The rationale behind each workshop is threefold: to identify the major constraints affecting local hill farming viability; to consider what opportunities there might be to tackle those constraints; and - just as importantly - identify who within the local hill farming community would be willing to work collectively to investigate what solutions might be most appropriate to implement.
One output from each workshop might be the identification of a local issue which Soil Association Scotland - or others within the Rural Innovation Support Service partnership -could help facilitate further discussion about.

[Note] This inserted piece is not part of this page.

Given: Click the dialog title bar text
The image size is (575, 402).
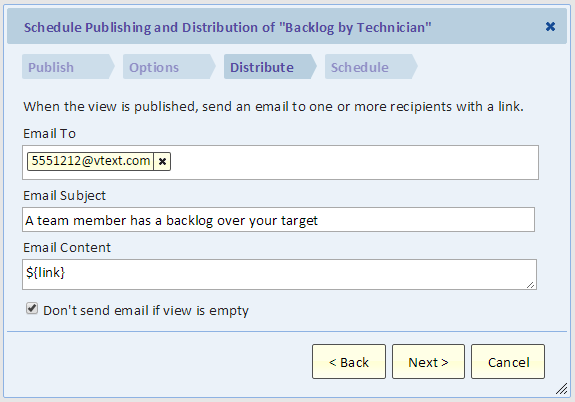Looking at the screenshot, I should tap(228, 28).
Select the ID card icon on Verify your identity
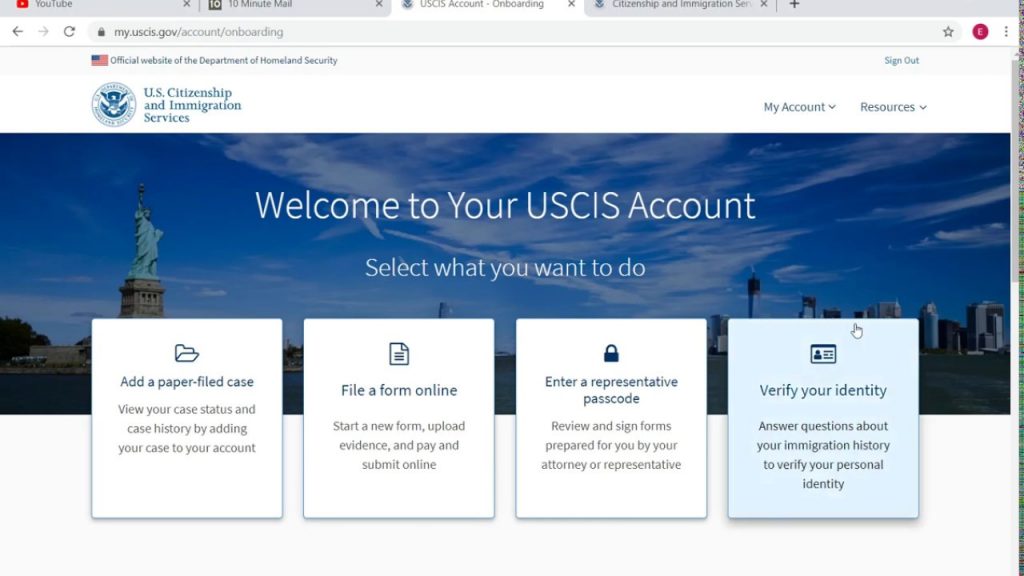 pos(822,352)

But equally, another output could simply be the realisation by individual hill farmers that they are not alone in facing a particular problem.
We recognise that three workshops – in Dingwall, Pitlochry and Lockerbie – will in no way cover the full extent of the uplands of Scotland. But we are keen to kick-start the wider conversation about how to tackle local hill farming issues.
SRUC’s input to these workshops is funded from the Scottish Government’s Rural & Environment Science & Analytical Services Division (RESAS) Strategic Research Programme.